S.S.Z. v. Certas Direct Insurance Company (18-007365)

The claimant filed a request for reconsideration arising from a decision in which the Tribunal found that his injuries fell within the MIG. Adjudicator Kaur first addressed the insurer’s motion to exclude certain documents and submissions that were included in the claimant’s request for reconsideration. Adjudicator Kaur granted the insurer’s motion. She found that the claimant was using a psychiatric report to supplement the evidence which was already before the Tribunal in an attempt to re-argue issues that had already been decided, and that the other documents and submissions did not add anything to the case substantively, were not relevant to the issues raised, or were misleading.

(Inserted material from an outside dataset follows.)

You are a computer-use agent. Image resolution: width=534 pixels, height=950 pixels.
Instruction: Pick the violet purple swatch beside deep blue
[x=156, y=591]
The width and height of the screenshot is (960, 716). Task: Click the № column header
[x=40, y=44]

Adjudicator Kaur dismissed the request for reconsideration on the grounds that the claimant failed to establish she acted outside of the Tribunal’s jurisdiction or violated the rules of natural justice or procedural fairness, or that the Tribunal made a significant error of law of fact such that it would have likely reached a different decision.

R.T. v Coseco Insurance Company (18-004783)

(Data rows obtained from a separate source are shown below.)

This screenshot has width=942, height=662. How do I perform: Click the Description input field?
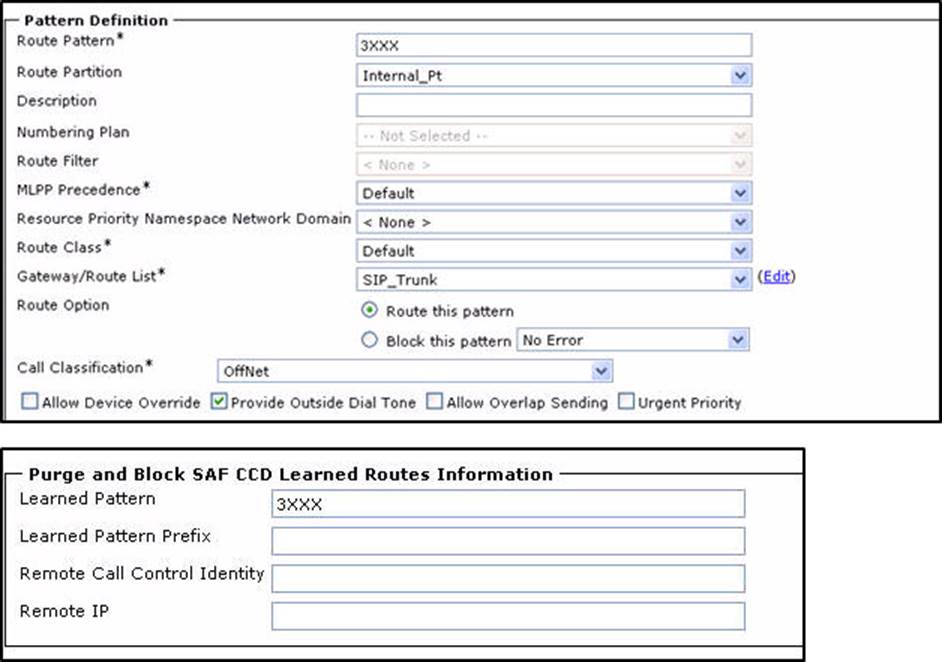coord(553,105)
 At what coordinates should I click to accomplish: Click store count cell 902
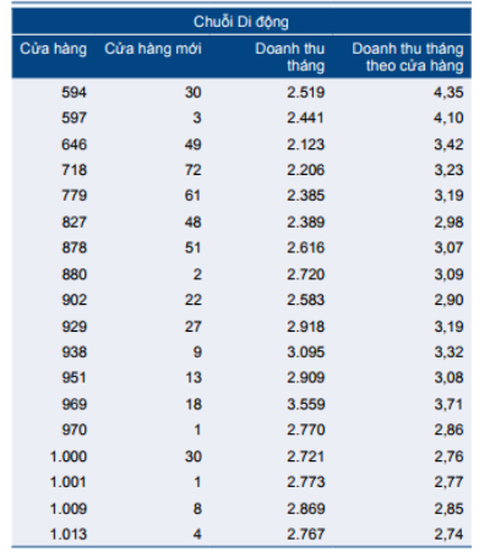[74, 300]
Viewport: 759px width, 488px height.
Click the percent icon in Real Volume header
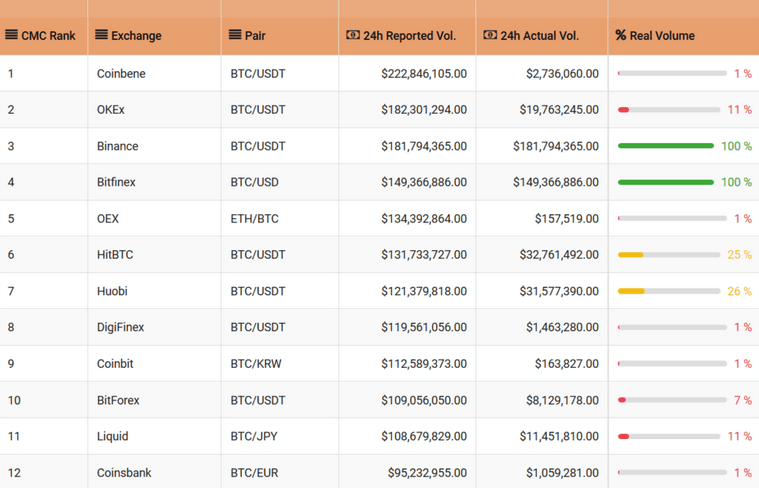pyautogui.click(x=620, y=35)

The claimant filed a motion to withdraw some of the issues listed for an upcoming LAT hearing on a without-prejudice basis. The insurer submitted that the issues not identified for withdrawal (namely attendant care benefits) were still in dispute, while the claimant submitted that the issue of attendant care benefits was previously determined in a preliminary issue decision that was upheld on reconsideration. Adjudicator Punyarthi concluded that the claimant was permitted to withdraw issues without prejudice, noting that there was no basis for imposing a generalized “with prejudice” withdrawal of issues in this case. If an issue is brought back, the claimant would have a right to have that issue considered and decided on the merits. Adjudicator Punyarthi also determined that attendant care benefits were not an issue in dispute because the issue had already been decided and upheld on reconsideration, and the Tribunal could not re-hear the issue at this stage.

J.K. v Aviva Insurance Company of Canada (18-008054)

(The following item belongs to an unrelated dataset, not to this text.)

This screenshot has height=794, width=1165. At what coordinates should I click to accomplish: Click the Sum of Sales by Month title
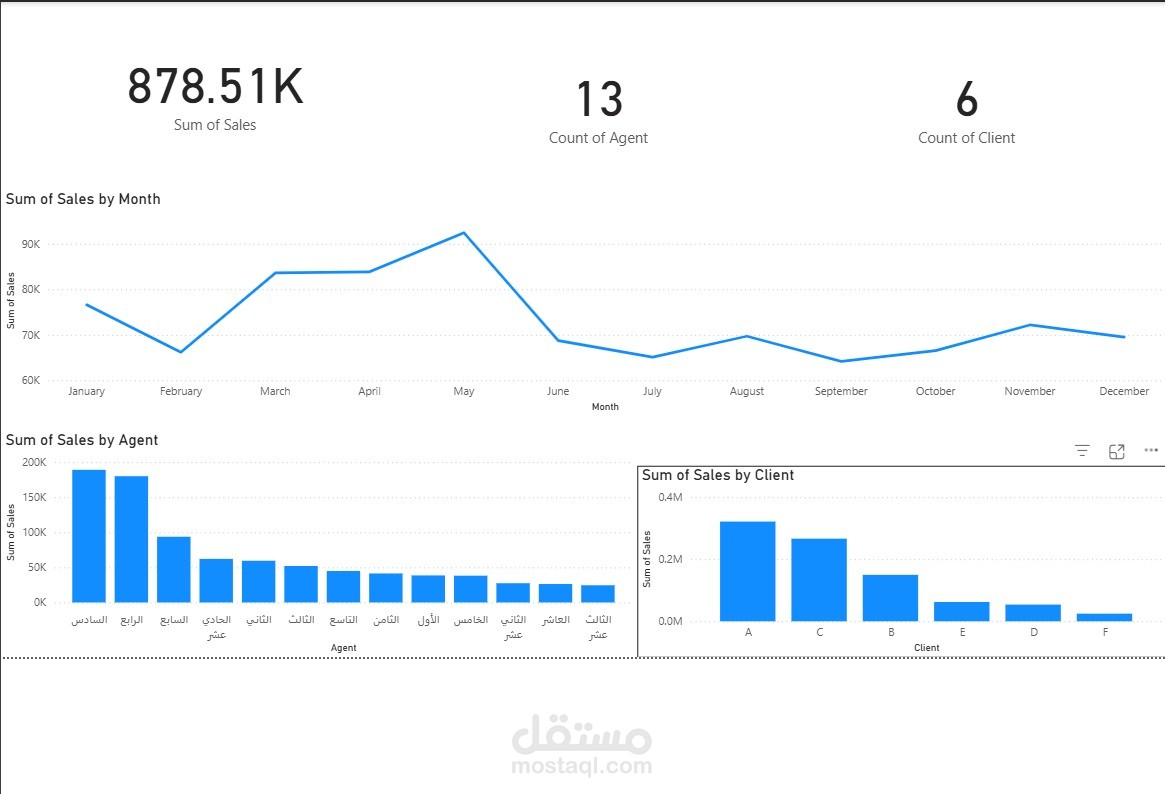click(83, 199)
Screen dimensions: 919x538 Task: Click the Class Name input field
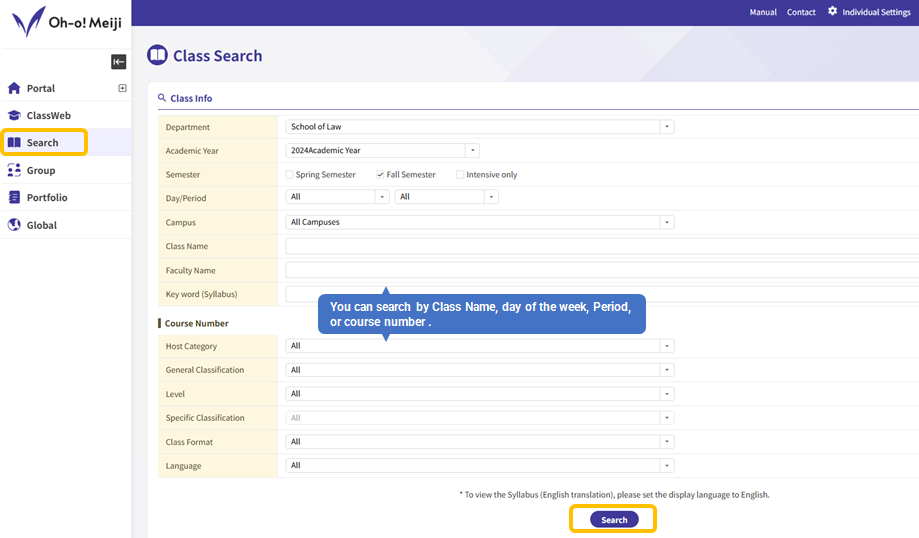click(x=600, y=246)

The insurer submitted a request for reconsideration following a decision in which the Tribunal found that the claimant was entitled to various medical benefits. In making its decision, the Tribunal addressed a procedural issue that arose as a result of the parties not filing the OCF-18s in dispute with their written submissions and evidence. As a result, the Tribunal issued an Order directing the parties to serve on each other and file with the Tribunal a copy of the missing OCF-18s along with written submissions on whether the claimant should be permitted to file the missing OCF-18s as evidence for the written hearing. Ultimately, the Tribunal allowed the missing OCF-18s into evidence and proceeded to determine that the claimant was entitled to the treatment set out in those OCF-18s. The insurer argued that the Tribunal made significant errors of fact and law such that the Tribunal would likely have reached a different decision by finding that the missing OCF-18s were submitted by the claimant (when they were in fact submitted by the insurer), by accepting the missing OCF-18s into evidence, and by making the claimant’s case for her on arguments that were never made by the claimant. Adjudicator Lake dismissed the insurer’s request for reconsideration, noting that the Tribunal did not err in admitting the missing OCF-18s into evidence, and that while it erred in stating that the treatment plans were submitted by the claimant when they were in fact submitted by the insurer, this error would not have led the Tribunal to a different decision. Adjudicator Lake further noted that the Tribunal correctly placed the onus on the claimant to prove entitlement, and did not act as an advocate for the claimant. Rather, the Tribunal reviewed all of the evidence in the matter, which included the missing OCF-18s.